CaterCow aims to eliminate those issues in one fell swoop by providing local caterers and restaurateurs a one-stop shop for selling and publicizing their services in exchange for a flat 11 percent of each order’s cost. By standardizing the process of discovering and ordering big group orders of food, CaterCow apparently wants foodies and event organizers to focus more on the experience they’ll get rather than the potential problems that go into getting that experience set up.

Of course, this space has already begun to heat up, and CaterCow is stuck competing with the likes of as well as the catering arms of services like Seamless. What really makes the service shine though is the variety — the culinary experiences to be found on the (rather handsome) CaterCow site really run the gamut — users can order relatively standard fare like charcuterie boards and vegetarian lasagna, as well as a local food truck to set up shop somewhere.
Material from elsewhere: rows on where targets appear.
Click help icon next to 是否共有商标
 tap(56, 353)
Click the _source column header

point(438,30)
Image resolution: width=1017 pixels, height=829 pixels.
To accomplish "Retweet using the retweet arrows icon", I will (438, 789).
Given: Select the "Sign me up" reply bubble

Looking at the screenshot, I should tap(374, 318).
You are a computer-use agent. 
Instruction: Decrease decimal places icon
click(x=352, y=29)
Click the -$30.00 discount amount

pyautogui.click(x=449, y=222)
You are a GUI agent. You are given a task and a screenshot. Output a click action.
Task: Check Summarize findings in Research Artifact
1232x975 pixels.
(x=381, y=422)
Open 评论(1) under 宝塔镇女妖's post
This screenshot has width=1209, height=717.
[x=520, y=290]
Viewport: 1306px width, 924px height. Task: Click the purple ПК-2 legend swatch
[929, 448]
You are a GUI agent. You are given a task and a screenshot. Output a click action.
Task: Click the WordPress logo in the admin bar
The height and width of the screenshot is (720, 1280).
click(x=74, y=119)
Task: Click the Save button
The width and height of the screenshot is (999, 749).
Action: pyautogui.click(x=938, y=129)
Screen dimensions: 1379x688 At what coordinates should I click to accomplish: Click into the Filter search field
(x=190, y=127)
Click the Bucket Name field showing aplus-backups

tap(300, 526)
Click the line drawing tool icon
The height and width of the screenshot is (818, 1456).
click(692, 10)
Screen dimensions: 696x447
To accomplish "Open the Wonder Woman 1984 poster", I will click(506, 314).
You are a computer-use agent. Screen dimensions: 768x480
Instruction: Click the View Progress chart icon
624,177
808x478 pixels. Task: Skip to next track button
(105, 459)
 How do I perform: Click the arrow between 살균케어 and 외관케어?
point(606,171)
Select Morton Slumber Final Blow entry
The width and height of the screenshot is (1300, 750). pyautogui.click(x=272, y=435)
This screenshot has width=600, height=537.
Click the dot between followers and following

It’s worth pointing out that neither of the two founders are what you’d call “new” to the food-oriented startup space at this point; their previous project, Gusta, was geared toward building renown for chefs and restaurants by helping them host “unique dining events” that gourmands would pay to attend. Though Gusta is still kicking, there’s little question that its two-person team has more or less completely shifted its focus to its newest venture — Chamberlain told me the service is currently “on autopilot” for the time being, though she and Collins still answer the occasional support emails that come their way.

The service is a New York City exclusive for the time being but San Francisco is slated to get the super-simple catering nod sometime in the next three months, and then expand to the country’s top 15 metro markets within a year. A lofty goal for sure, but the service is slowly and surely building traction. The four-month-old company has already sold more than 100 catering packages valued in excess of $9,000. That said, the road ahead could still be a rough one since CaterCow only captures a relatively small fraction of revenue per transaction — they could probably stand to bump that up a bit (the recently launched Caviar takes a 25 percent cut, though its focus on highly rated food offers a bit more wiggle room), but it’s still early days for the team and there’s no shortage of hungry people out there.